Reasoning at multiple levels of temporal abstraction is one of the key attributes of intelligence. In reinforcement learning, this is often modeled through temporally extended courses of actions called options. Options allow agents to make predictions and to operate at different levels of abstraction within an environment. Nevertheless, approaches based on the options framework often start with the assumption that a reasonable set of options is known beforehand. When this is not the case, there are no definitive answers for characterizing which options one should consider. In this paper, we argue that the successor representation, which encodes states based on the pattern of state visitation that follows them, can be seen as a natural substrate for the discovery and use of temporal abstractions.

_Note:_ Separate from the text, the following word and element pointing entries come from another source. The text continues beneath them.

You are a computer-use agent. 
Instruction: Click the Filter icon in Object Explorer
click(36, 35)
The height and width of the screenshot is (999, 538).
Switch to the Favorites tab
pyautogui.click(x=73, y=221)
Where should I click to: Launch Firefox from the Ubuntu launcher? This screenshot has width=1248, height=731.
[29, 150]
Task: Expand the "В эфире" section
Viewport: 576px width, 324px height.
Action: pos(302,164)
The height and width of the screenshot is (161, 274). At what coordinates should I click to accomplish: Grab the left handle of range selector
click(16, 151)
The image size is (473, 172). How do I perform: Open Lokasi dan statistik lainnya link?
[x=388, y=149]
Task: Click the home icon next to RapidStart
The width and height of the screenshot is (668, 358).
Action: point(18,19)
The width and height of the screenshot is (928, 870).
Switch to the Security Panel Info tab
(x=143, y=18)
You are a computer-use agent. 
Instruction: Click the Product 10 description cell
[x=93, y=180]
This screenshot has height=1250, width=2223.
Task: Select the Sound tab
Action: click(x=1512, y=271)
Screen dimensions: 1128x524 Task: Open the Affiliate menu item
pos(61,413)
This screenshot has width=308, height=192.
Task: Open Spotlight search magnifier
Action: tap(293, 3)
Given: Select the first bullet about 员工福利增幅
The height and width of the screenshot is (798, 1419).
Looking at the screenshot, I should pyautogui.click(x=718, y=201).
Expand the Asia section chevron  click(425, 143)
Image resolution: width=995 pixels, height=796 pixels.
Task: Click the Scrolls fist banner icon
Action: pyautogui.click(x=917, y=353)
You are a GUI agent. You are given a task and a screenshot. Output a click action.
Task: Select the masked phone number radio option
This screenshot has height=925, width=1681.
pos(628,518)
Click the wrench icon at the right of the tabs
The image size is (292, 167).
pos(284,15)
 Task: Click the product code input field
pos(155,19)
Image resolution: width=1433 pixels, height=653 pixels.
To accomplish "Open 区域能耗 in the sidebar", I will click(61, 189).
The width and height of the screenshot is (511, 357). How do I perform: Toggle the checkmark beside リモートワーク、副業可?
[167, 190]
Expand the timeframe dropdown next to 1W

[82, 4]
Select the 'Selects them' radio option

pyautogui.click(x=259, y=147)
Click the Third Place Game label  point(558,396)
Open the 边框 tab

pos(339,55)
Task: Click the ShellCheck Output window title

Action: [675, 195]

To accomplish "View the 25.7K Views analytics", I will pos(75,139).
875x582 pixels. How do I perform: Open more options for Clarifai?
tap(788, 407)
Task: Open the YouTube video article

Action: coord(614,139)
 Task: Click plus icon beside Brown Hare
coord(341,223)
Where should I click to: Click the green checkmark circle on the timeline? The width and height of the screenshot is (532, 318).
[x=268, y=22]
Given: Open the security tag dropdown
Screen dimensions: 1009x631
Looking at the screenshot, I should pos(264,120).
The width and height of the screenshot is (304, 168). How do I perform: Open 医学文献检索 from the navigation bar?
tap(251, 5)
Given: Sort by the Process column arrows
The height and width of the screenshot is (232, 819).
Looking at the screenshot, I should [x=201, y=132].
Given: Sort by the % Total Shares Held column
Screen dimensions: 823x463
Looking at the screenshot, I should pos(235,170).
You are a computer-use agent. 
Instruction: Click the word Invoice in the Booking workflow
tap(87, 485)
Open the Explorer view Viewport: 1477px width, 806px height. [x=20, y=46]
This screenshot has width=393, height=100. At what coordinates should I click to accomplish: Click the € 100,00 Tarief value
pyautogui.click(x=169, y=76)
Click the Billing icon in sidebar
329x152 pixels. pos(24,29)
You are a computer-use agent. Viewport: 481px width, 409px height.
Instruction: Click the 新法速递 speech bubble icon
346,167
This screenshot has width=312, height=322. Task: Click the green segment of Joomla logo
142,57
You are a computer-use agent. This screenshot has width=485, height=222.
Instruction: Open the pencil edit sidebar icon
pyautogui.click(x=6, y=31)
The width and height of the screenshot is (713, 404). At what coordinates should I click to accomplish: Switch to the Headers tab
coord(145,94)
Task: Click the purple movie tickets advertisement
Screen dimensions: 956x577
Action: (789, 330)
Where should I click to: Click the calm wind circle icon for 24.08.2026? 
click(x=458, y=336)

In order to support our claim, we discuss existing methods based on the successor representation, providing a big-picture view at how it can be used in the options framework and connecting the main results in the field. After formally discussing the successor representation for reinforcement learning, we discuss eigenoptions and covering options, which leverage this type of representation to perform temporally-extended exploration. Every discovery method, however effective, is subject to a trade-off that is inherent to the use of options: if on the one hand more options means a more expressive set of behaviours, on the other hand this generally makes it more difficult to learn and use the options. To address this point, we also discuss the option keyboard, which uses the successor representation to extend a finite set of options to a combinatorially large counterpart without additional learning. Besides helping in dealing with the trade-off mentioned above, the option keyboard also lifts a well-known limitation of option-based methods, namely, the inability to handle more than one skill at a time. We then demonstrate the natural synergy between eigenoptions and the option keyboard. This combination drastically reduces the number of options an agent needs to have access to in order to be able to generate diverse and effective behaviours. We conclude discussing how the successor representation can also be used to discover options that are effective for planning and we outline recent results suggesting the successor representation is also encoded in the brain.